An array antenna uses a large number of radiating elements distributed over the area which constitutes the radiating aperture. The overall radiation pattern results from a combination in amplitude and phase of the waves radiated by the array of elements. The radiating
elements can be horns, dipoles, resonant cavities, printed elements, etc. The distance between the radiating elements is typically of the order of 0:6 times wavelength. The radiation pattern is adjusted by modifying the phase and amplitude of the signal feed to the radiating elements by means of controllable power dividers and phase shifters.
For example, by feeding all the radiating elements in phase with the same amplitude, the beam obtained has characteristics similar to those of a beam generated by a reflecting antenna with uniform illumination. By attenuating the amplitude on the periphery of the radiating aperture, the side-lobe level is reduced and the beamwidth increased. On the other hand, the on-axis gain decreases. By feeding the elements with a phase which varies linearly from one element to the next from one edge of the array to the other, an inclination of the phase plane with respect to the surface of the array can be introduced and this modifies the orientation of the beam.

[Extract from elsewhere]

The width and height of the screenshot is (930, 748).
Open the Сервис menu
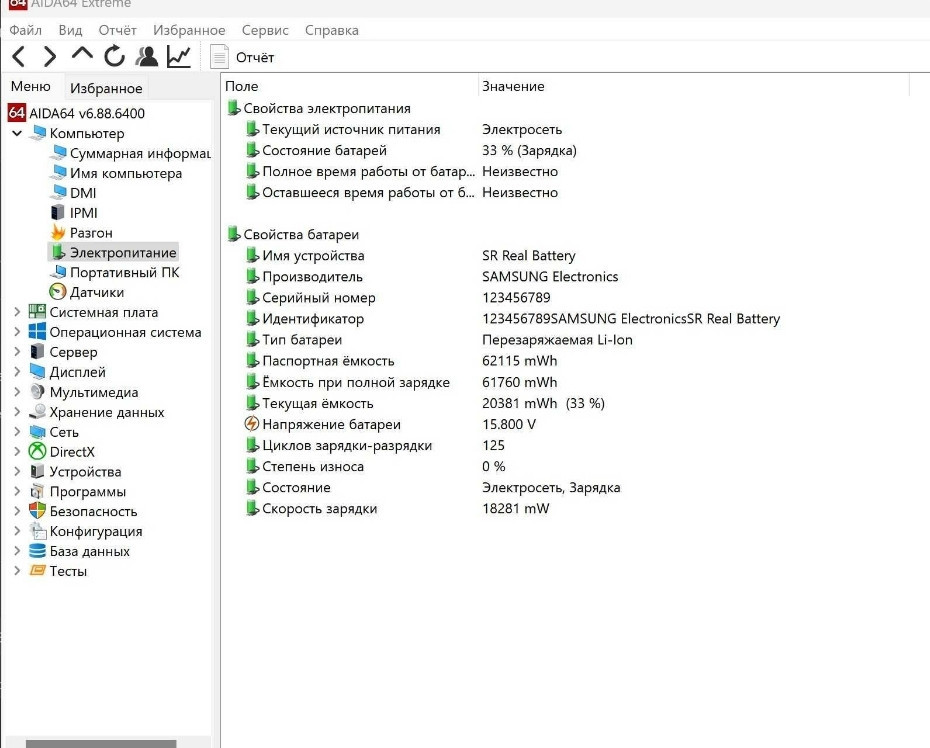[265, 30]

The antenna efficiency is determined by the amplitude weighting at the edge of the array and the ohmic losses in the power splitters and phase shifters (from one to several dB depending on complexity). The ohmic losses in the power distribution constitute a critical parameter.
A shaped beam is obtained by feeding the radiating elements with a particular amplitude and phase distribution of the power available at the antenna input. Dynamic control of the beam is obtained by using controllable power dividers and phase shifters.
Multi-beam array antennas
Multi-beam array antennas find application in communications, remote sensing (e.g. real and synthetic RF instruments such as radars, radiometers, altimeters, bi-static reflectometry and radio occultation receivers for signals-of-opportunity missions, etc.), electronic surveillance and defense systems (e.g. air traffic management and generally moving target indicator radars, electronic support
measure and jamming systems for electronic warfare, RF instruments for interference analysis and geo-location, etc.), science (e.g. multi-beam radio telescopes), satellite navigation systems (where multi-beam antennas can be employed in the user and control segment and could, as well, extend space segment capabilities).
In satellite communication systems, arrays antennas are required to generate multiple spots in a cellular-like configuration, especially for point-to-point services, making available higher gains and thus relaxing user terminals requirements. The development of multiple beams and reconfigurable active arrays is tightly connected to that of Beam Forming Networks (BFNs). Beam forming networks are complex networks used to precisely control the phase and amplitude of RF energy passing through them, which is conveyed to the radiating elements of an antenna array. BFN configurations vary widely from just a few basic building locks up to tens of thousands of them depending on system performance requirements.
More specifically, a Beam Forming Network performs the functions of:
• in an emitting antenna array, focusing the energy radiated by an array along one or more predetermined directions in space by opportunely phasing and weighting the signals feeding the radiating elements of the array; and
• in a receiving antenna array, synthesizing one or more receiving lobes having predetermined directions in space by opportunely phasing and weighting the signals received by the antenna elements of the array.
Two main categories of beam-forming networks can be identified: “fixed” (“static”) BFN’s and “reconfigurable” (“agile”) BFN’s. The main difference between a “reconfigurable” BFN w.r.t. a “fixed” one is the need for variable components. The type of reconfigurability required, whether fast or slow, will drive the selection of the technology.
To offer a certain degree of “smartness” the antenna architectures must include advanced reconfigurable beam-forming networks which make them capable of various kinds of flexible and real time pattern control:
• Beams can be individually formed, steered and shaped.
• Beams can be assigned to individual user.
• Interference can be minimized implementing dynamic or adaptive beam-forming.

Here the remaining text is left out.